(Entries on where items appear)
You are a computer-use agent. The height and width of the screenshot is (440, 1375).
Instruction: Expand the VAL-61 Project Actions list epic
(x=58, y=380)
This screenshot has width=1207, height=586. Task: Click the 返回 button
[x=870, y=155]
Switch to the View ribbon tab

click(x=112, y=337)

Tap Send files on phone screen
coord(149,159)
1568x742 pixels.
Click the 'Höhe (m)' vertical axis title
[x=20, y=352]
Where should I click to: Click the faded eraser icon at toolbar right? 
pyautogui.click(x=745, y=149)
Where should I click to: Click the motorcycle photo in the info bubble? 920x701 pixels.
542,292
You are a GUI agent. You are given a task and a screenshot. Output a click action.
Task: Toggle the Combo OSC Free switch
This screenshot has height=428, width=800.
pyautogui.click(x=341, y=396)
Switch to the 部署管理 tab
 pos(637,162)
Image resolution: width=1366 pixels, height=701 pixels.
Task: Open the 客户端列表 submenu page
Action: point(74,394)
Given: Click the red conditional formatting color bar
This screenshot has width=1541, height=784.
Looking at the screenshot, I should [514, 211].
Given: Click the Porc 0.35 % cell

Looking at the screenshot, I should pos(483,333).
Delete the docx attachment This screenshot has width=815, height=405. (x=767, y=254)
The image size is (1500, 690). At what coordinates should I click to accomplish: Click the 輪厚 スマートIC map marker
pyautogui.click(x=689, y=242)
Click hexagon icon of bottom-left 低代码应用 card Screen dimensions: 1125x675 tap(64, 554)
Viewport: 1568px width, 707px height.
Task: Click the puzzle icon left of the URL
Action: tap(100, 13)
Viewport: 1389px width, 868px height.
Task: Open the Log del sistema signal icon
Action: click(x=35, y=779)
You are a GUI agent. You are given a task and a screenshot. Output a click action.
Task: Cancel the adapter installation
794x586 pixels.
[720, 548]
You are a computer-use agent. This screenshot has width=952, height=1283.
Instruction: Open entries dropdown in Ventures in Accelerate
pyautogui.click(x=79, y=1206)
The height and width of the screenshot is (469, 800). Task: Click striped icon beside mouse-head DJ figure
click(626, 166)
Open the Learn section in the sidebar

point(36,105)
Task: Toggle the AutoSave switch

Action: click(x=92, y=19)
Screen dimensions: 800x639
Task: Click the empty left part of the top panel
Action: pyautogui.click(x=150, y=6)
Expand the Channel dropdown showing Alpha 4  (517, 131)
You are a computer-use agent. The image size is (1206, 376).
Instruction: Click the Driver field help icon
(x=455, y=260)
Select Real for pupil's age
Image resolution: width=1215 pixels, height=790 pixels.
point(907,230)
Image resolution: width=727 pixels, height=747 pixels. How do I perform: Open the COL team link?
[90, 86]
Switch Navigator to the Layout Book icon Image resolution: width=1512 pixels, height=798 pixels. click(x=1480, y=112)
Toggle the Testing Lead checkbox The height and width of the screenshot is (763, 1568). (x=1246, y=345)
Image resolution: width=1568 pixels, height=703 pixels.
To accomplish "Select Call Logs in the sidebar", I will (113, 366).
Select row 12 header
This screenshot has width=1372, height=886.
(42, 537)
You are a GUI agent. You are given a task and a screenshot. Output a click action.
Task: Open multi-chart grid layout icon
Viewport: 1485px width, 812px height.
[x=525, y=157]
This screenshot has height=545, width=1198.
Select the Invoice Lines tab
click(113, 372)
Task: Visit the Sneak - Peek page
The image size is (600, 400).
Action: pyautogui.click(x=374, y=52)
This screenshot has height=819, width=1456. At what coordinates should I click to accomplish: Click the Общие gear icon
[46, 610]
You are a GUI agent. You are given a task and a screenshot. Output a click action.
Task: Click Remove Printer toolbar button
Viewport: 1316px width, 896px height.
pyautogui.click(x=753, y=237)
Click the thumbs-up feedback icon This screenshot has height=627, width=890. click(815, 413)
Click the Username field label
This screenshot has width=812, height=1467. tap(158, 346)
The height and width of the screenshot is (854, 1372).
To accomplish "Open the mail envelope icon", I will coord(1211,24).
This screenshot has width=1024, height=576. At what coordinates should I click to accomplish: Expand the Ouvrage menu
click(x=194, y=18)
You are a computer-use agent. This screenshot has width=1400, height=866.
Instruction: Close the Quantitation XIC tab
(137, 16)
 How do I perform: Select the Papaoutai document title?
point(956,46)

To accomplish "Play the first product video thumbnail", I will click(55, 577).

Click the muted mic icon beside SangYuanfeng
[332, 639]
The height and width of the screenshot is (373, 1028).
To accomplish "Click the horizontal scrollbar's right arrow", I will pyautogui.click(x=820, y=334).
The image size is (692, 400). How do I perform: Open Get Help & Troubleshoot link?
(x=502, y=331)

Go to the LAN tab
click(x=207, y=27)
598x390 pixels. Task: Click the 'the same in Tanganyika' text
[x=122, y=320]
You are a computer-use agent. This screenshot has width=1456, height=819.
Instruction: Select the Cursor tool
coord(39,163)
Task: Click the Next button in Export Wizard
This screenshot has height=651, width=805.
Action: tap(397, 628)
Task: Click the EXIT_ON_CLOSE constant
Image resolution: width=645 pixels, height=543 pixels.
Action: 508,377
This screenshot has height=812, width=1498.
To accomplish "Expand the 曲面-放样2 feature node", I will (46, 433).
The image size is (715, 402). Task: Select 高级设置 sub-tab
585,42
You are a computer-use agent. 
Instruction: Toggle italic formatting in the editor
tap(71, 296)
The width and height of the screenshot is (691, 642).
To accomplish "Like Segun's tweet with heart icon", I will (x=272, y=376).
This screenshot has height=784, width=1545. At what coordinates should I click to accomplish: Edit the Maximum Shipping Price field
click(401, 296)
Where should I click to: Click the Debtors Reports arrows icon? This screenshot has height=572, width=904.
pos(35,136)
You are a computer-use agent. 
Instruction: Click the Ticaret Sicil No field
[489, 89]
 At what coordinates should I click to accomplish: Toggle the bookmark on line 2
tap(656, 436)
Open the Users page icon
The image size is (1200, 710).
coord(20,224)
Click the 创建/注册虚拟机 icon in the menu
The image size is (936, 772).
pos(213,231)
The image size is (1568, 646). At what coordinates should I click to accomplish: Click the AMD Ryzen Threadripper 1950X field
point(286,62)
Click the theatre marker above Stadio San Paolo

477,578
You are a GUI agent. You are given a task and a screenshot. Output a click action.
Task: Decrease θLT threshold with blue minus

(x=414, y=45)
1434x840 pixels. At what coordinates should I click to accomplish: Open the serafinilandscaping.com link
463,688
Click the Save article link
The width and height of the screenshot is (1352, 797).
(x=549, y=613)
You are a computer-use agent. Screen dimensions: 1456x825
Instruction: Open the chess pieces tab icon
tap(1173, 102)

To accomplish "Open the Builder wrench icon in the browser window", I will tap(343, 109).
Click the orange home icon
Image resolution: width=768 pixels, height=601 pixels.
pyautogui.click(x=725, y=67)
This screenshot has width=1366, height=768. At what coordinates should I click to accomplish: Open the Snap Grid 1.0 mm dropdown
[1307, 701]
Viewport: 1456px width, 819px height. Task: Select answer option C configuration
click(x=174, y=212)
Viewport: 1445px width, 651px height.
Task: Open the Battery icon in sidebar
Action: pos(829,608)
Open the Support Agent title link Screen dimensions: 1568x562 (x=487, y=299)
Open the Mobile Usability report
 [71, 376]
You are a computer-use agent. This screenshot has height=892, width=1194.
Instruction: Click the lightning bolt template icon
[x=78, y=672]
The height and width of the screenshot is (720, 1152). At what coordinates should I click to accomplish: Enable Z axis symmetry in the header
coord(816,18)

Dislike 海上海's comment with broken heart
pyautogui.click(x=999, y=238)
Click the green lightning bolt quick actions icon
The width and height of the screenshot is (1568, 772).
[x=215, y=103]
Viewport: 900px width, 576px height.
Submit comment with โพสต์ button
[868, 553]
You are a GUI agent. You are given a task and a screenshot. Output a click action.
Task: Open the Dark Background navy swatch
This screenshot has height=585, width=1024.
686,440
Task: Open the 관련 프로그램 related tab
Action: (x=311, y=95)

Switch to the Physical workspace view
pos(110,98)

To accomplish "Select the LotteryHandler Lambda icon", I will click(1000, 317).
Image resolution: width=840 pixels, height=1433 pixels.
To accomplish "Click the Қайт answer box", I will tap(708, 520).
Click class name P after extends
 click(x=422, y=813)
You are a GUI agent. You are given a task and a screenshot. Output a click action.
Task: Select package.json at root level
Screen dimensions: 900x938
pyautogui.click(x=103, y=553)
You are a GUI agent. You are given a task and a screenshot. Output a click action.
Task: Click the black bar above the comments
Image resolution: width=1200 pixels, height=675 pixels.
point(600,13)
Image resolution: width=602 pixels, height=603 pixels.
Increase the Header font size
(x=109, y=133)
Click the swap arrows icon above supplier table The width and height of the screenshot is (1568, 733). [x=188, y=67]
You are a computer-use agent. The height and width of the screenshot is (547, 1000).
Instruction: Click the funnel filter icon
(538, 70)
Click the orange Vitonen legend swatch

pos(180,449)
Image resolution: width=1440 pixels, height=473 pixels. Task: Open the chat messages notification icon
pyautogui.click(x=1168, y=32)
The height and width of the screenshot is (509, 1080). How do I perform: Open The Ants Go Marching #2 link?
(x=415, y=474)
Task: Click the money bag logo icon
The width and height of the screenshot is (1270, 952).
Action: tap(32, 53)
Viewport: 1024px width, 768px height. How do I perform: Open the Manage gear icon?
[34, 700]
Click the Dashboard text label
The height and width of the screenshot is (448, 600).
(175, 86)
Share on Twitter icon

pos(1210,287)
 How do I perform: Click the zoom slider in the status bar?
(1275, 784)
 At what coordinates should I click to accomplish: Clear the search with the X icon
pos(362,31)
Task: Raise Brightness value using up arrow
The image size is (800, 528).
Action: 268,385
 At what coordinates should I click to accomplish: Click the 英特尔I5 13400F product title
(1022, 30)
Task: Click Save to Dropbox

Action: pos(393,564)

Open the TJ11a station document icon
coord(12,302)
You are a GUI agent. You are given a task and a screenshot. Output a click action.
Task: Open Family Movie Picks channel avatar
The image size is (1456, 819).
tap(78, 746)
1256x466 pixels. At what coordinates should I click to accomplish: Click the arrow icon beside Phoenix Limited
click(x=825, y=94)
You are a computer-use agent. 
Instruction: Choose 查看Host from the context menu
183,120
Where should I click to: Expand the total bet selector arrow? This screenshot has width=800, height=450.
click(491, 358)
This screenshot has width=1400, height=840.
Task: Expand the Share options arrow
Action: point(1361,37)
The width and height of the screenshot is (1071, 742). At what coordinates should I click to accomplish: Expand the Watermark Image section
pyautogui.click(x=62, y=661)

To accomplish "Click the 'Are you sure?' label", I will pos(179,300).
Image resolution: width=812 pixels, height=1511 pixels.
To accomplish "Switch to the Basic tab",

To do: Swap "orange" for "yellow" in the rows from the line with "is (547, 1000)." to the line with "(x=415, y=474)", and write out only those lines with nothing else altered.

Result of the exercise:
You are a computer-use agent. The height and width of the screenshot is (547, 1000).
Instruction: Click the funnel filter icon
(538, 70)
Click the yellow Vitonen legend swatch

pos(180,449)
Image resolution: width=1440 pixels, height=473 pixels. Task: Open the chat messages notification icon
pyautogui.click(x=1168, y=32)
The height and width of the screenshot is (509, 1080). How do I perform: Open The Ants Go Marching #2 link?
(x=415, y=474)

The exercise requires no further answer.